Exercise passage ->
First day on the job
Sara (left) and dental nurse, Rekha
Finally – that moment when you have finished your dentistry degree and now you are fully qualified as a foundation dentist (FD), ready to start your career. Recent graduates and FDs can only relate to the rush of adrenaline and excitement, as well as nerves on the first day of your new job as an FD.
So my first day started with ‘meet and greet’ amongst the reception team, nurses and practice manager. I was then introduced to my new surgery – my humble abode where I would be working, seeing and treating patients.
There was computer system that was easy to follow, equipment and an order booklet should I need any other dental material/equipment. Although I hadn’t met my nurse, it did not faze me. I couldn’t help but feel happy that after all the hard work at dental school, this is what I have finally earned.
The reality sets in
Practice dentistry is totally different to university dentistry. I’ll give a basic overview of what I mean.
Suddenly cost is something you are quickly aware of. At university, materials and equipment are at your disposal but in practice, you realise these are limited, especially when it comes to prosthetics and subsequent lab bills.
UDAs also become important and I cannot speak for other FDs, but I am still in the process of trying to figure out the system. It baffles me how a root canal treatment (both single and multiple rooted) is under the same band as fillings.

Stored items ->
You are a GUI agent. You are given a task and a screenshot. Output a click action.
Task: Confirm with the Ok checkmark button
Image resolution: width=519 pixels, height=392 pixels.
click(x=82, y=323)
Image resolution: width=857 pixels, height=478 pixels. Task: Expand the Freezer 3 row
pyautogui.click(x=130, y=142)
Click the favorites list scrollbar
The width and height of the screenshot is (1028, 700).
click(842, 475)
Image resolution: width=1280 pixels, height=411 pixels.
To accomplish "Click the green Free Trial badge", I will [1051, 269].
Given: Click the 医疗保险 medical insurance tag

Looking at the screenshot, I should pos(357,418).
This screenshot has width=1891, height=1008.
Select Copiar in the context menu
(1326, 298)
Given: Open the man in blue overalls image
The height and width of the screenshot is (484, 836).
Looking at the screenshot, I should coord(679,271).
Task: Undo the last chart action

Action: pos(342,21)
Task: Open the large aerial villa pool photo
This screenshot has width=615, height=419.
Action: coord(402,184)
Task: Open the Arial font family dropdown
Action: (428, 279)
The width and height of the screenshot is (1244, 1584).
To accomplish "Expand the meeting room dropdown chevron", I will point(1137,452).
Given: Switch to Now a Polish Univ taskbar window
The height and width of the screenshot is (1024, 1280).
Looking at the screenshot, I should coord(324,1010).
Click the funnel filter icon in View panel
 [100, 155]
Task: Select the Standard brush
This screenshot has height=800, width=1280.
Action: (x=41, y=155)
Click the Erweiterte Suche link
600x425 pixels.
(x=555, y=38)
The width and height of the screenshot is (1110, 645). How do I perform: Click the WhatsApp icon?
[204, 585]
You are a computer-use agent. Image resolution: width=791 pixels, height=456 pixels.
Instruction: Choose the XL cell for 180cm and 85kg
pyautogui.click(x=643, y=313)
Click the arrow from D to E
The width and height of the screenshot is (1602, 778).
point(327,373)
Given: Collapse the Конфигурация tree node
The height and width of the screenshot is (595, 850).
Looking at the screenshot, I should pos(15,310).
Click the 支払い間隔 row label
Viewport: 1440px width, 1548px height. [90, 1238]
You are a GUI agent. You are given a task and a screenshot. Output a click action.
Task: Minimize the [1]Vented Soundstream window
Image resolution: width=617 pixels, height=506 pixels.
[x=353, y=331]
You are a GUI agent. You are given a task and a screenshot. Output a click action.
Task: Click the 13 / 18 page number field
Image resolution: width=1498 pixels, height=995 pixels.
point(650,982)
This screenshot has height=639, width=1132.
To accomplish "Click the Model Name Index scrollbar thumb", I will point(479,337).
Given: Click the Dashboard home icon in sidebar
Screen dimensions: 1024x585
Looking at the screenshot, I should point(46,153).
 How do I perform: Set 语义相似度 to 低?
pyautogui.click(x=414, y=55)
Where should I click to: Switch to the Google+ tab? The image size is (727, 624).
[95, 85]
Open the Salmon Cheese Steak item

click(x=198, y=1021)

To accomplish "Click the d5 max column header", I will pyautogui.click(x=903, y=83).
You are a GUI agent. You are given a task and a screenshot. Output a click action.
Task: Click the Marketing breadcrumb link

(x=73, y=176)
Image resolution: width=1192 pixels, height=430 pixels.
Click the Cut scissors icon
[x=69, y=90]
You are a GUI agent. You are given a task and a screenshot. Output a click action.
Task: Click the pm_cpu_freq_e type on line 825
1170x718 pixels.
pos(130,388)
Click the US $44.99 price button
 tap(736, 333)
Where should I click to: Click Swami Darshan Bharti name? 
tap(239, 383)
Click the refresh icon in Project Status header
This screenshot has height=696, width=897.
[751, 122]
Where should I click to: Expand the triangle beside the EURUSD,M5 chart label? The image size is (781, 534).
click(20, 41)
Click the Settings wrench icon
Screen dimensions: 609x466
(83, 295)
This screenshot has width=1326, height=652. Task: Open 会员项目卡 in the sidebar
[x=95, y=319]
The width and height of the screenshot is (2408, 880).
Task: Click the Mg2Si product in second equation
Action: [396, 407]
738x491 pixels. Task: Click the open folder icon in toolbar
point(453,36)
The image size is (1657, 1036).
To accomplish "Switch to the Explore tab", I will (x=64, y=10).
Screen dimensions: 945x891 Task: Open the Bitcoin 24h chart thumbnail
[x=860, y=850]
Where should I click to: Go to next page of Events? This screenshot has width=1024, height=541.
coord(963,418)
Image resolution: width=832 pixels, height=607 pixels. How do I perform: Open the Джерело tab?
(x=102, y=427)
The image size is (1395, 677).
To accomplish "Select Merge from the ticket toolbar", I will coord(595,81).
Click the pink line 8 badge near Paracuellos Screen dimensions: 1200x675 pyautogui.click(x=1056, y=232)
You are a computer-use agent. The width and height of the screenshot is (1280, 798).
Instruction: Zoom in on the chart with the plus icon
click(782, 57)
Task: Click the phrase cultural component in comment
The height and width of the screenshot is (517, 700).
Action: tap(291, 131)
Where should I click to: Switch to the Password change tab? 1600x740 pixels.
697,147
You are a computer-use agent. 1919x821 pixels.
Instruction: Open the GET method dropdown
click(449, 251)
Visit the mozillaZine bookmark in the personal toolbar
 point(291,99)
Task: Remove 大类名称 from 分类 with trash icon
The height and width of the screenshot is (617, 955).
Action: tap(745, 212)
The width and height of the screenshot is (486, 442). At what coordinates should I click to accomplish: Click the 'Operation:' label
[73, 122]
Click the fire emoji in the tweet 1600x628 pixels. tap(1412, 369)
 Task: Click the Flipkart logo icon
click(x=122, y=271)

Problem A -> Set down, word for word, the part of the passage on a new foundation dentist's first job starting at "Suddenly cost is" and ending at "band as fillings.".
Problem B -> Take the passage on a new foundation dentist's first job further by continuing it from its final sentence.

Task result A ->
Suddenly cost is something you are quickly aware of. At university, materials and equipment are at your disposal but in practice, you realise these are limited, especially when it comes to prosthetics and subsequent lab bills.
UDAs also become important and I cannot speak for other FDs, but I am still in the process of trying to figure out the system. It baffles me how a root canal treatment (both single and multiple rooted) is under the same band as fillings.

Task result B ->
Timing also becomes an issue. A check-up conducted at university would last 45 minutes to an hour in terms of talking to the patient, recording their history, charting, radiographs and then come up with a treatment plan and/or undertaking treatment which would then take another 45 minutes.
In practice, eventually you have to get yourself into a rhythm of carrying out a check-up within 15 minutes, or else face a backlog of patients.
You also need to prepare yourself for seeing at least 20 patients a day at the end of your training period to make your quota of UDAs. Whereas at university, you would usually see five patients in your final year.
Treating patients first-hand
Experiences range from the good to the bad. Some expect a ‘Hollywood smile’, but one thing you learn very quickly is the NHS is for function and not aesthetics and trying to relay this concept to patients can be very difficult.
One particular scenario, which comes to mind, is a patient wanting a posterior implant for free, despite active caries lesions, a chronic smoking habit and periodontal issues.
Despite the risk factors present that need to be tackled first, the patient was not happy that they could not have an implant on the NHS. I feel a lot of patients are not well informed about NHS dentistry in general and as an FD, we’re still getting to grips with policies and guidelines, so finding the correct answers is a challenge.
I am pretty sure at this point dental students are wondering…is this worth it? As an FD, you have trainers or educational supervisors and this is your security.
My educational supervisors have supported me, guided me and handled tough situations that I have learnt from and I applied their advice, enabling me to take control on my own.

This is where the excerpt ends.